Ps. Essas notas forma feitas com o auxílio de várias pessoas que nas
redes sociais discutiram o assunto.
Agradeço ao Mauro Reis pela leitura e sinalizações.
6 comentários:
Grato pelo lembrete, Cezar. E o mais importante é o que você está fazendo: não deixar essa importante discussão morrer.
Cezar, só pra apontar outra coisa incoerente: como podem pedir um roteiro de no MÍNIMO 70 páginas se o filme tem que ter no MÁXIMO 70 minutos?

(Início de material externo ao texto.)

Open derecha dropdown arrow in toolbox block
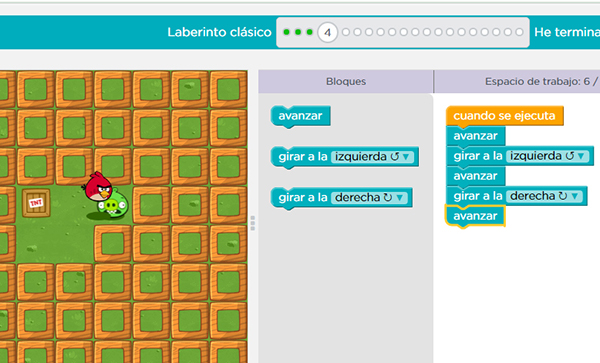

Digo, concordo que o mínimo é ridículo, pois vários projetos não precisam de roteiros tão grandes. Mas supondo que se trate de um filme clássico-narrativo, onde a média tradicional é de 1 página por minuto de filme, como é possível colocar qualquer coisa nesse edital? O filme teria que ter EXATAMENTE 70 minutos, é isso?
Outra coisa muito estranha é a clásula que torna obrigatório que o roteiro (!) ou argumento de documentários esteja registrado na biblioteca nacional...como lidar?
Ótima discussão!
Vou me deter em comentários sobre os editais de documentários, por ter mais familiaridade com eles.

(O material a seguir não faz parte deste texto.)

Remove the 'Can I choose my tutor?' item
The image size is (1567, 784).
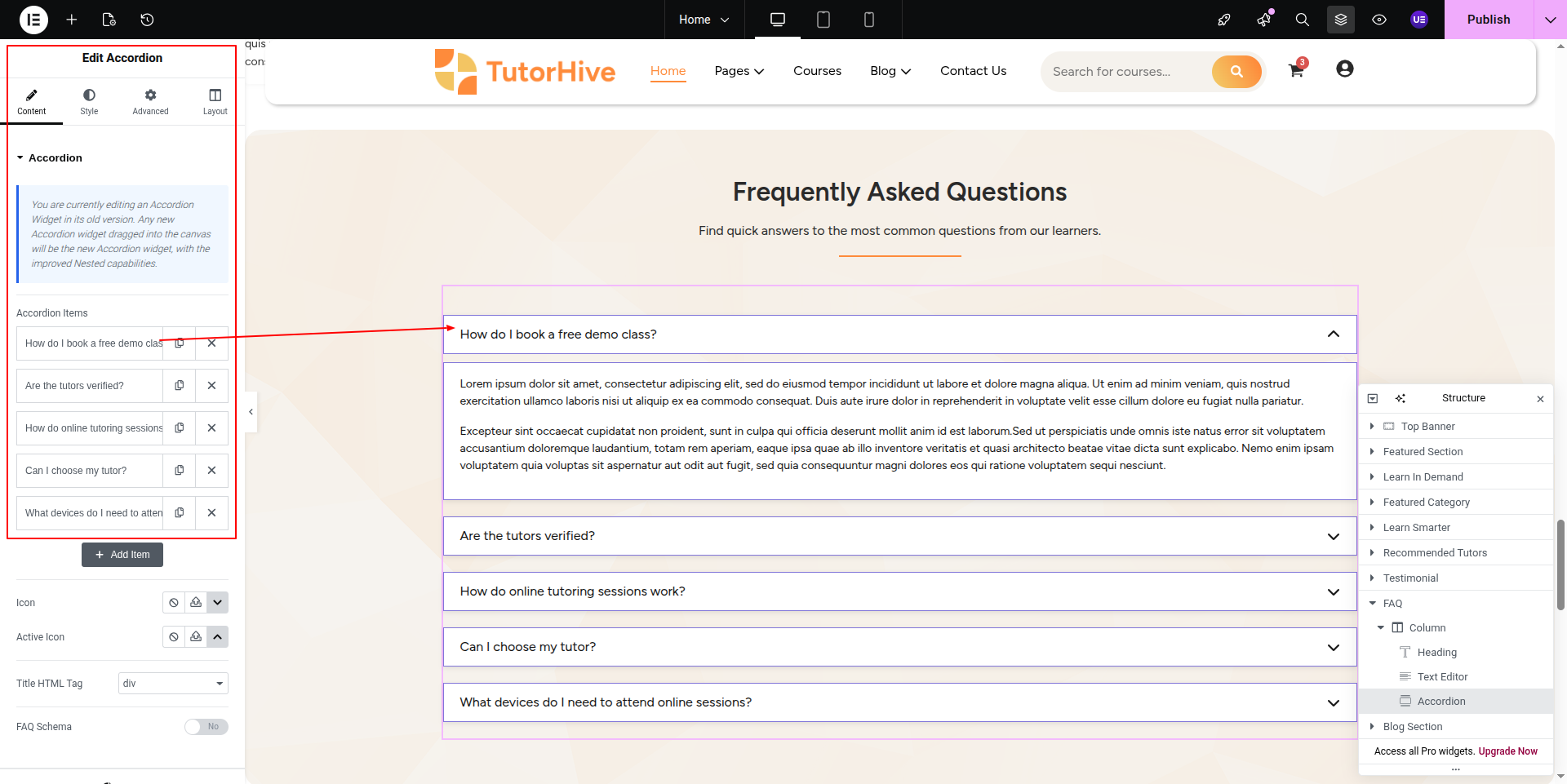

Acho os editais do Brasil engessados, não permitindo uma busca por experimentações na linguagem e/ou na estética. E os que queiram experimentar uma mistura de documentário e animação, por exemplo? Há uma produção considerável deste gênero(?) e festivais que abrem as portas para isso.
As regras dos editais me parecem mais uma fórmula matemática burocrática, que não condizem com quem quer fazer documentários que se desdobrem espontaneamente nos atos de filmar e editar, de acordo com a tônica do que se quer contar.
Se preferem ter ideias tão amarradinhas assim, deveriam lançar um edital que contemple a pesquisa, fato que ocorre em outros países.
E concordo em gênero, número e grau sobre a questão primordial ser no formato de exibição e não no de captação.
Enfim... são apenas as minhas sinceras divagações.
Abraço,
Ariane M.
Concordo ocm tudo isso postado. Toda hora mando e-mail pra eles para tirar duvidas. Estão de parabens!
Ninguém entendeu por que a experiência do DOC TV foi jogada de lado? Basta olhar a agenda de reuniões da ministra Ana de Amsterdam:
Agenda Ministra Ana de Hollanda
http://www.cultura.gov.br/site/2012/01/31/quarta-feira/
Quarta-feira 01 de Fevereiro
RIO DE JANEIRO
(...)
15h00 – Reunião com Sr. Cacá Diegues e Sr. Luiz Carlos Barreto / Cineastas.
Acompanha: Secretária Ana Paula Santana/SAV.
Local: Palácio Gustavo Capanema – Rua da Imprensa, nº 16, 2º andar – Centro.
Com esta, salvo memória ruim, já foram QUATRO reuniões com Don Barretone - grande defensor de que os recursos públicos só devam ir para "o cinema 'profissional' brasileiro (isto é, grandes produtores como ele) - sozinho ou acompanhado. Nâo achei nenhuma reunião da ministra ou da Secretária do Audiovisual com as entidades associativas e/ou com o conjunto dos realizadores de audiovisual do país - para o atual MinC e para o SAv. parece que eles não existem.